With these findings come new challenges. For one, the initial interaction between B7-H4 and the proteins that are crucial to direct the activation of TGF-β, which then orchestrates the deposition of the stroma, occurs intracellularly. Existing immunotherapies only block B7-H4 when it is located on the membrane of the tumor. One possible solution is to use protein degraders or oligonucleotide antisense to target B7-H4 intracellularly, but Dr. Sia says human translation of either would be a lengthy process and further delay interventions.

Another concern is that TGF-β plays a tumor-protective role in early stages of tumorigenesis and tumor-promoting role during later stages.

“For more than 15 years, investigators have tried to target TGF-β but so far it has been challenging and clinical trials have ended in failure,” Dr. Sia explains. “We are trying to look more closely at the mechanism for that upregulation to determine the other molecules and proteins that are involved. That will give us potential targets so we can block B7-H4’s impact on both the immune system and the stroma without directly touching TGF-β and possibly causing the cancer to grow much faster.”

Using single-cell data from mouse models, Dr. Sia aims to better understand the mechanisms at play in both immune response and stroma modeling to facilitate a two-pronged attack on B7-H4. She is also exploring the efficacy of novel drugs that target molecular cholangiocarcinoma mechanisms that have been uncovered with bulk RNA sequencing.

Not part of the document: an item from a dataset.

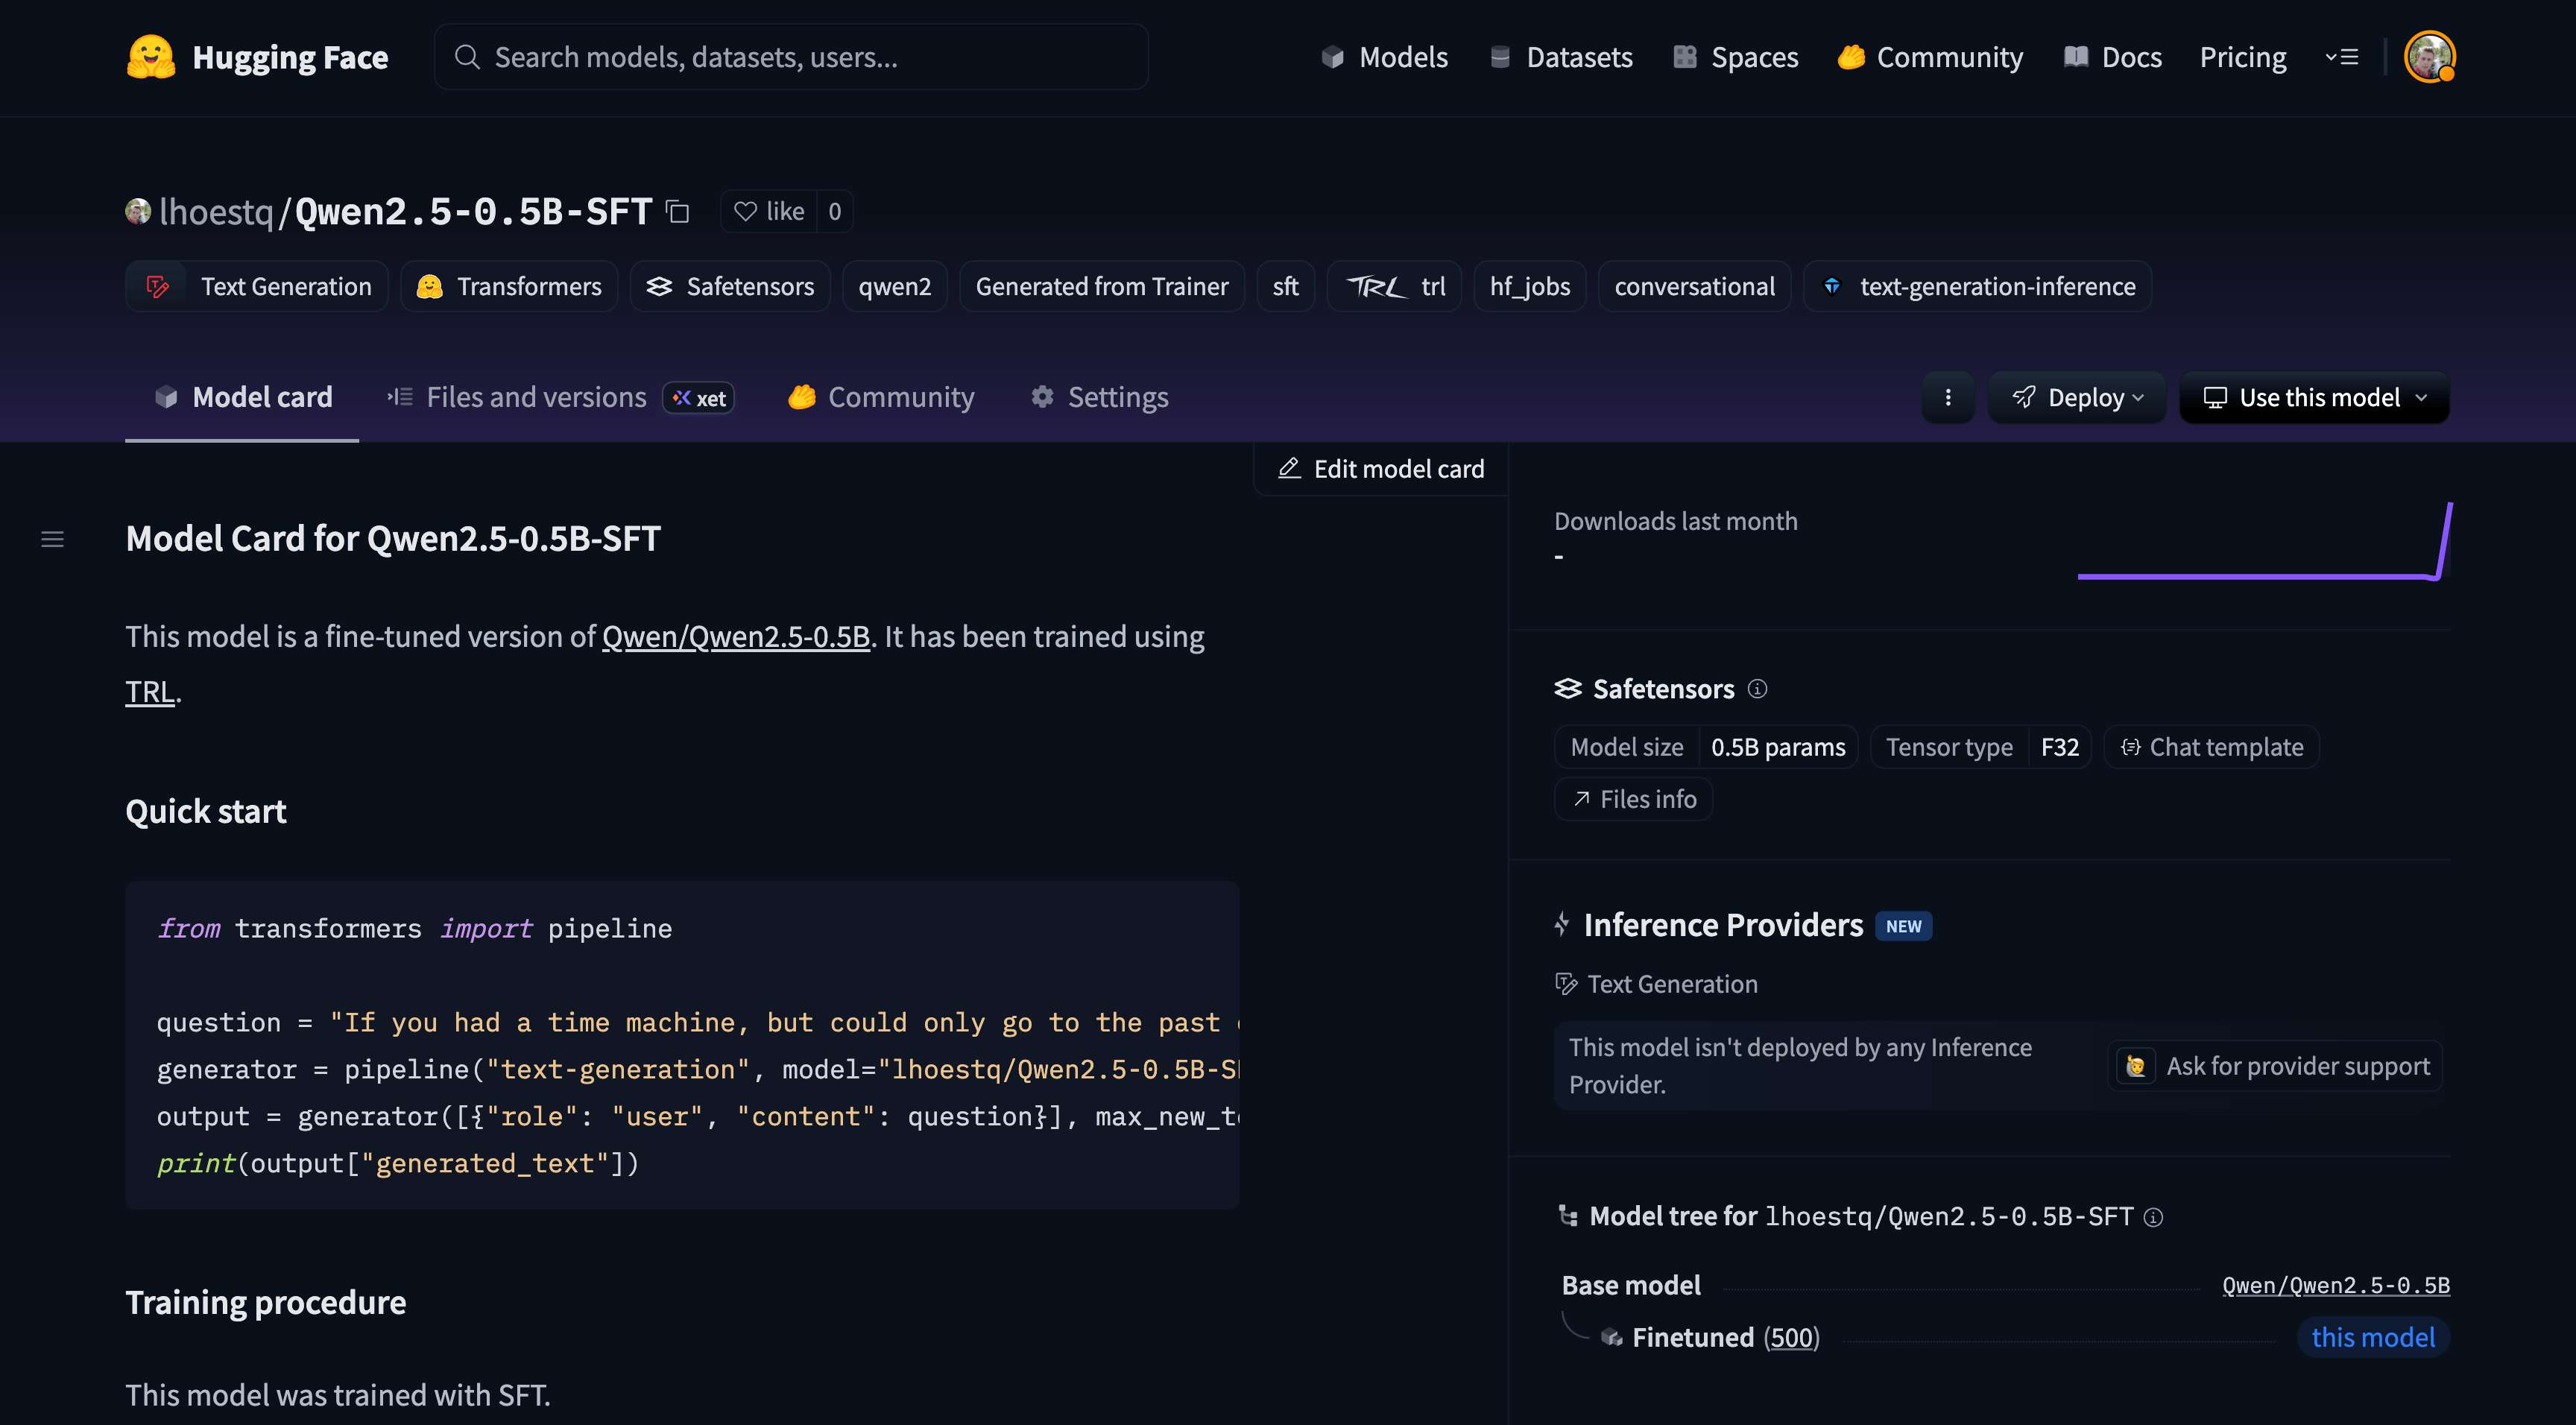
Task: Select the Text Generation tag
Action: pyautogui.click(x=257, y=287)
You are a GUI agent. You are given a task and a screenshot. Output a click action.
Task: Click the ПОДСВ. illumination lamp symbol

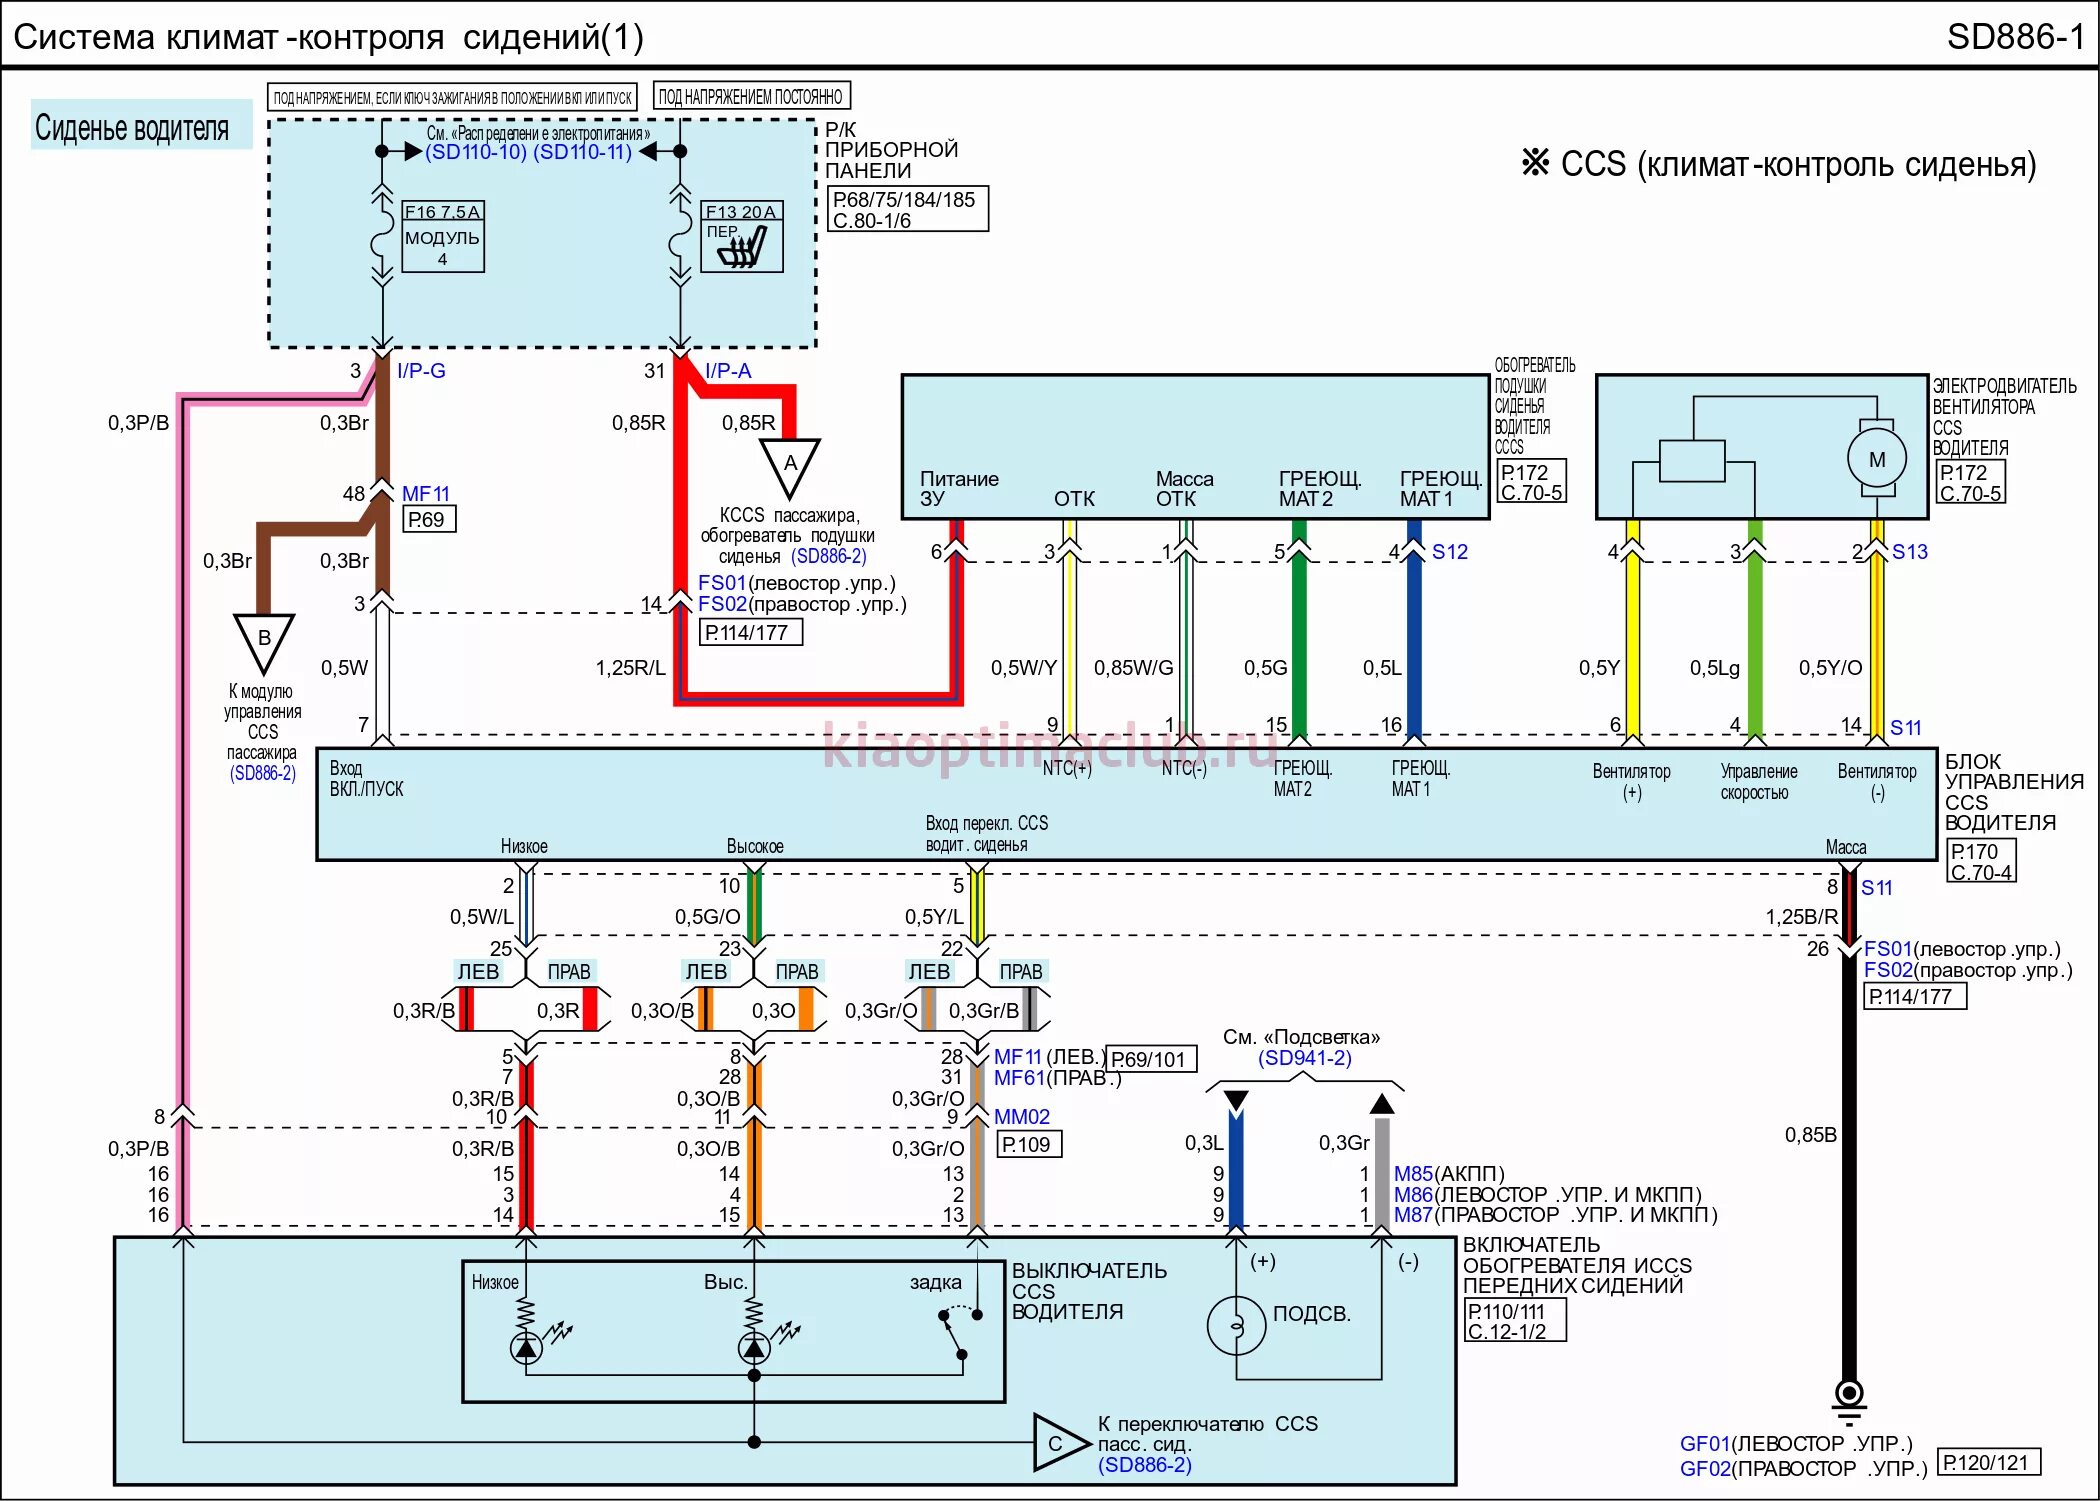pyautogui.click(x=1237, y=1326)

Additionally, she is conducting spatial transcriptomics of cholangiocarcinoma tissue samples to identify differences, and possible therapeutic targets, among those with a high level of B7-H4 expression.

“My main focus is to find more effective therapies,” she says. “If we find promising targets through our work, we can match that with drugs that are available on the market and immediately start clinical trials.”